The Halloween Editorial that Wasn't

I decided, without even running it past my publisher, to withdraw the following piece that I wrote for my editorial in the Oct. 29 issue of The Morgan County Press. I did show it to my Dad, a fellow newspaperman, who agreed it would work better on my blog.
I moved around a lot as a child. I remember spooky Halloweens in several different states.

I remember being freaked out by a Halloween episode of “Little House on the Prairie” when I was an Indiana tyke knee-high to Melissa Gilbert.

I remember trick-or-treating as a middle schooler in Nebraska, where the scariest house in the neighborhood had the lights on and the drapes open. Anyone who rang could look through a big oval window in the front door and see an old lady sitting in the parlor with her back to the door, not responding to the bell.

I remember another Halloween in that same Nebraska town when nobody let their kids out of sight due to rumors of a satanic sacrifice planned that night. A little girl was snatched off the street not long after that - scary times, Halloween or not.
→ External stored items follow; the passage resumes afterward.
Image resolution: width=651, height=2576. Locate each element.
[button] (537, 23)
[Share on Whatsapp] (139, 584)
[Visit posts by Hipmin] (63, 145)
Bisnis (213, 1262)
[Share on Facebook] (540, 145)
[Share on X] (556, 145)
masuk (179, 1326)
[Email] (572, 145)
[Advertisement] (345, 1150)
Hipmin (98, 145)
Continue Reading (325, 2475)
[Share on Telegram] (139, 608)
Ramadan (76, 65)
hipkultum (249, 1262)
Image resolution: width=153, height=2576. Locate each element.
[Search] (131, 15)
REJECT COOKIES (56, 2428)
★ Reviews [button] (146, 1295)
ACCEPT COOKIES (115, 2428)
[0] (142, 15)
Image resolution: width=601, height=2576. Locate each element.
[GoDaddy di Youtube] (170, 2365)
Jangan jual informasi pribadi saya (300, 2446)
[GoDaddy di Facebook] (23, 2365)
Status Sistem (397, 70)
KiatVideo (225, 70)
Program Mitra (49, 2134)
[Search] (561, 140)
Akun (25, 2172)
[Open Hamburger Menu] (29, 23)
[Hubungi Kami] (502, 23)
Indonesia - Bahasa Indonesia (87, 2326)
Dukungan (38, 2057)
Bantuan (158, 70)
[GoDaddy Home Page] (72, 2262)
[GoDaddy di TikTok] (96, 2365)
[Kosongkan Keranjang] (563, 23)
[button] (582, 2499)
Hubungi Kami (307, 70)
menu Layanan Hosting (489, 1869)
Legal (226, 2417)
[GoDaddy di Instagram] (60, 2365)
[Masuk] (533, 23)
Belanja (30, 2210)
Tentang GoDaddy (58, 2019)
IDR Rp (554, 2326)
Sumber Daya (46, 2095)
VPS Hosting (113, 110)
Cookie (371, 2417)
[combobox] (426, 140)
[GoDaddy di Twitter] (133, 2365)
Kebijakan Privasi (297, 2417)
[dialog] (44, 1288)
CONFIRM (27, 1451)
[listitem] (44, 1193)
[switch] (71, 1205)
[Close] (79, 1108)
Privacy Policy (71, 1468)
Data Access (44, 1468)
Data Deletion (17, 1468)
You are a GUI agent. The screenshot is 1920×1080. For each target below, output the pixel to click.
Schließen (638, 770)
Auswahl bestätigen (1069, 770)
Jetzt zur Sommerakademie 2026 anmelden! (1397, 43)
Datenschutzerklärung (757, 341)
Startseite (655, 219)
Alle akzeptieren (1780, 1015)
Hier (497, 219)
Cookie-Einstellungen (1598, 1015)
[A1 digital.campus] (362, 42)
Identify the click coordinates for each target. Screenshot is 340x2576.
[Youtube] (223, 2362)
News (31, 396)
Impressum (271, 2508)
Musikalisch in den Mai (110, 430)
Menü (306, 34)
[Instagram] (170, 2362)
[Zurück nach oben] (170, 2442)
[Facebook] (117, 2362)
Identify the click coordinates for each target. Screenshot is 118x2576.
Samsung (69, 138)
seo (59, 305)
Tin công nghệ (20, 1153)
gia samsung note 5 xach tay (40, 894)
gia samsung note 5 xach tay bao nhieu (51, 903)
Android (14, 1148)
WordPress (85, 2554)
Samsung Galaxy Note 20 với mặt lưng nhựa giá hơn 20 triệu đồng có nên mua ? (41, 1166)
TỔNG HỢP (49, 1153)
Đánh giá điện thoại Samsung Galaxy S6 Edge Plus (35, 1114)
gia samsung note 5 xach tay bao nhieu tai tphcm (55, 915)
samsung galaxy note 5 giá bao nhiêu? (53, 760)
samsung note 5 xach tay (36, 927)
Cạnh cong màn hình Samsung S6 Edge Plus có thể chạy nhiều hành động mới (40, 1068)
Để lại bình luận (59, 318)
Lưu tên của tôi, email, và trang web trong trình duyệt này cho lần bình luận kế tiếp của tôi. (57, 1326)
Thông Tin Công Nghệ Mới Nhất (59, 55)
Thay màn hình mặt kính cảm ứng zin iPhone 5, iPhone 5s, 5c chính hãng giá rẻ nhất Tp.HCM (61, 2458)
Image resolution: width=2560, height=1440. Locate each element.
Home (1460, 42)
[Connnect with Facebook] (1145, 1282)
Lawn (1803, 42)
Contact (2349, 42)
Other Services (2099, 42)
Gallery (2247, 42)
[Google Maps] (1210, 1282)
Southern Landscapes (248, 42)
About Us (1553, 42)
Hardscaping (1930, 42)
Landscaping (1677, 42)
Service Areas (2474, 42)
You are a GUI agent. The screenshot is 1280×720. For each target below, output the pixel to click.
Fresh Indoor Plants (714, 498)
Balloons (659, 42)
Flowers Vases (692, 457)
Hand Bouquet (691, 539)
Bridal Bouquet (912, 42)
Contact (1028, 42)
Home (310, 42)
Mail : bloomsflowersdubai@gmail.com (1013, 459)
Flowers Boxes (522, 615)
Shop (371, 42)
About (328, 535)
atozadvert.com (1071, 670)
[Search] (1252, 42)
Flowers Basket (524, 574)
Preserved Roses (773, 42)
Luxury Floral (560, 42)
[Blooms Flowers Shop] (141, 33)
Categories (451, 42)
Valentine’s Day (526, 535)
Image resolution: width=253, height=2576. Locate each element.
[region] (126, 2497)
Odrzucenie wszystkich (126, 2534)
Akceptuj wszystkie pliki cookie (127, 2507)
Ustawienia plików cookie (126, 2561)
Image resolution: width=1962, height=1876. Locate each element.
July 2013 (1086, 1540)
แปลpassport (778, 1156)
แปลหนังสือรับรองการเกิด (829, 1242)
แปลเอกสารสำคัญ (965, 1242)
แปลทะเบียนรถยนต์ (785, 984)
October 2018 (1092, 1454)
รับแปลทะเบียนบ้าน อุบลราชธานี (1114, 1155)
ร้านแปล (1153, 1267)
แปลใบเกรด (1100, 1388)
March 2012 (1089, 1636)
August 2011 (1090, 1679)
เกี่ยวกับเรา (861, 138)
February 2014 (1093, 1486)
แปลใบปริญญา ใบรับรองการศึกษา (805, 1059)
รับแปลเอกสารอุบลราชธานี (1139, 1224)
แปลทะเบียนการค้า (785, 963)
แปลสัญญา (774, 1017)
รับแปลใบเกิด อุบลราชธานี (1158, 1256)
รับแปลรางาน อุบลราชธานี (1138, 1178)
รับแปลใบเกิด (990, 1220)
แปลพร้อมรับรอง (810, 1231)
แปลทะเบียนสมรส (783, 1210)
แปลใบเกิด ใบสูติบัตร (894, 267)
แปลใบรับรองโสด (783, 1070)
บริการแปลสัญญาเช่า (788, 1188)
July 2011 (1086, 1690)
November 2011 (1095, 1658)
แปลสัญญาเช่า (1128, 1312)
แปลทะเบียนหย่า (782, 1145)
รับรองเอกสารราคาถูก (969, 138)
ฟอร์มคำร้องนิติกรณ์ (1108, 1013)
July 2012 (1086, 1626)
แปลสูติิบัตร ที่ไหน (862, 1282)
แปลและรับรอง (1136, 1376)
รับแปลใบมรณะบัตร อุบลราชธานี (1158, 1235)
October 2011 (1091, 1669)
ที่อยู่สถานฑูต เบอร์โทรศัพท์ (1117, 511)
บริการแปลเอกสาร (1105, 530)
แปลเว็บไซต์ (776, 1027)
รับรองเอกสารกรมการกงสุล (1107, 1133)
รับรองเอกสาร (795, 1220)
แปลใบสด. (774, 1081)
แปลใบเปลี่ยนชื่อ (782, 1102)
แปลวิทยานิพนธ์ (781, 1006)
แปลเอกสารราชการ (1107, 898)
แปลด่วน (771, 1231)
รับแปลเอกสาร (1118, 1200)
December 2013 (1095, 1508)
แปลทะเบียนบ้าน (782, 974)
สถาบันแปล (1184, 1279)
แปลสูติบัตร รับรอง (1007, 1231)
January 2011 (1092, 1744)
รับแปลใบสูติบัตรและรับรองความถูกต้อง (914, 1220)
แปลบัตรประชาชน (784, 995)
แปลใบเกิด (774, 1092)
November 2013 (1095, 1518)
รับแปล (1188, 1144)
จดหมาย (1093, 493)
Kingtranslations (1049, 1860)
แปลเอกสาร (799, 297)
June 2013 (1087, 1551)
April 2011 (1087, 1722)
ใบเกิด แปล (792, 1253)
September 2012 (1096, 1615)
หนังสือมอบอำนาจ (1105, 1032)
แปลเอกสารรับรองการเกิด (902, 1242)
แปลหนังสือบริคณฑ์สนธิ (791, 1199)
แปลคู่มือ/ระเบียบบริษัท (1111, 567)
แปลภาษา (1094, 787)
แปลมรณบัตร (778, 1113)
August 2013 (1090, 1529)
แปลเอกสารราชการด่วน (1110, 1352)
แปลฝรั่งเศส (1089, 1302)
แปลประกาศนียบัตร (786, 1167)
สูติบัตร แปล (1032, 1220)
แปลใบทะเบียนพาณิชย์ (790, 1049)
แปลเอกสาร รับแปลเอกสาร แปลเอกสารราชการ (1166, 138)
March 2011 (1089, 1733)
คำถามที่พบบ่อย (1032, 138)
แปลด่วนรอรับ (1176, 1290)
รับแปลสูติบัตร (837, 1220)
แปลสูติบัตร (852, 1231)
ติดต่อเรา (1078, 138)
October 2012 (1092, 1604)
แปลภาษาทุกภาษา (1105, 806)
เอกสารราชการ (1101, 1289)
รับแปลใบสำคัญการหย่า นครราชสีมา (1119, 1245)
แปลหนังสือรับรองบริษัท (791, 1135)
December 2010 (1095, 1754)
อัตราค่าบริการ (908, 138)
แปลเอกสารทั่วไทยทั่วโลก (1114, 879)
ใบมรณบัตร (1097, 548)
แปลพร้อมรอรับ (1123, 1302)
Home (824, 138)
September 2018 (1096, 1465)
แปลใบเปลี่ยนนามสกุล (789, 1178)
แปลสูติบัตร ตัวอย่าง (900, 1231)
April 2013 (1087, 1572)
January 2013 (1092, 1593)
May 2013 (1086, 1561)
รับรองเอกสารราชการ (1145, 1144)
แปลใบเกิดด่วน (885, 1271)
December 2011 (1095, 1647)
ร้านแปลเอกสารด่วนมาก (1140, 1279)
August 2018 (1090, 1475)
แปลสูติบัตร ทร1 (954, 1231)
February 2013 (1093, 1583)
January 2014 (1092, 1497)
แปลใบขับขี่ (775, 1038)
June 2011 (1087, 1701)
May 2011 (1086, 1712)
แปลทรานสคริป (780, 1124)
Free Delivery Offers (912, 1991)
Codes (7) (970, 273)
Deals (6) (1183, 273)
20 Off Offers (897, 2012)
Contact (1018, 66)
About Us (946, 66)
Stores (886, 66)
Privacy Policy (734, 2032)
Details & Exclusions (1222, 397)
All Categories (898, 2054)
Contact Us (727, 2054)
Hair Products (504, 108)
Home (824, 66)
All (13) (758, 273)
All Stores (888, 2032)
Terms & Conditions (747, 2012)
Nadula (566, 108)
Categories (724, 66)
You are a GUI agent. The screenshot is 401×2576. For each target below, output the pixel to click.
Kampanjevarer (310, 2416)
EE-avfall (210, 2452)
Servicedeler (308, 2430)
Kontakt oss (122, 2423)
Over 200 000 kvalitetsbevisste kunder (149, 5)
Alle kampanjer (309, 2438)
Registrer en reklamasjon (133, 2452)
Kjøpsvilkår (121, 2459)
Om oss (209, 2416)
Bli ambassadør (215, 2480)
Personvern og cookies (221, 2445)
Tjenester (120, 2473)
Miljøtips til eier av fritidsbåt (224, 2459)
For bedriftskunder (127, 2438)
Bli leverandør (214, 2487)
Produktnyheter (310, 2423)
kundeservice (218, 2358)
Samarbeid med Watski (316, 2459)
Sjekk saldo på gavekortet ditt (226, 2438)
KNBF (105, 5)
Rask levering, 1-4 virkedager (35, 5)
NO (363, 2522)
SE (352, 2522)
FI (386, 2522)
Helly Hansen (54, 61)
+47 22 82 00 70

I remember the monster blizzard over Halloween when I was a college freshman in Minnesota. It was scary to think people could get lost and die within steps of their door.

This Halloween in the heart of Missouri, other things scare me.

It scares me to drive some roads around here at night. The hills, the curves, and the shadow of the trees sometimes make it hard to see what might be only a few car lengths ahead.

There’s a high-tension line between driving fast enough to get through it sooner and taking extra care to make it home in one piece. Sometimes that tension keeps humming at me for sleepless hours afterward.

It scares me when I see impatient drivers gunning past lines of other vehicles on a two-lane road when someone is closing in from the other direction.

That’s especially scary during my morning commute, when kids are waiting for the school bus all along the roadside.

It scares me to think of the troubles in St. Louis, where I lived until just before things started to go wrong.

What’s really chilling about it is that I can probably say nothing, however well meant, without the risk of adding to the evil. It’s a disturbing time, and the disturbances are disturbingly close.

I’m scared for friends and loved ones who are ill in health, uneasy in mind, or facing legal and financial troubles.

Two families I know have been evicted from their homes because they couldn’t afford the rent. A dear friend’s father faces criminal charges that could ruin his whole family. Someone I love has been feeling down, perhaps far enough down to impact their physical health. And people living on my beat have suffered hurt or loss when some of the things I fear happened to them.

While I pray for them, I am reminded I’ve been at a scarier place in my own life, when my fortunes were so precarious that I too could have lost my health or my home.

But I am also thankful for the kindness and concern of good people who helped me get to this better place. I hope I will rise to the occasion when the chance appears to pay it forward.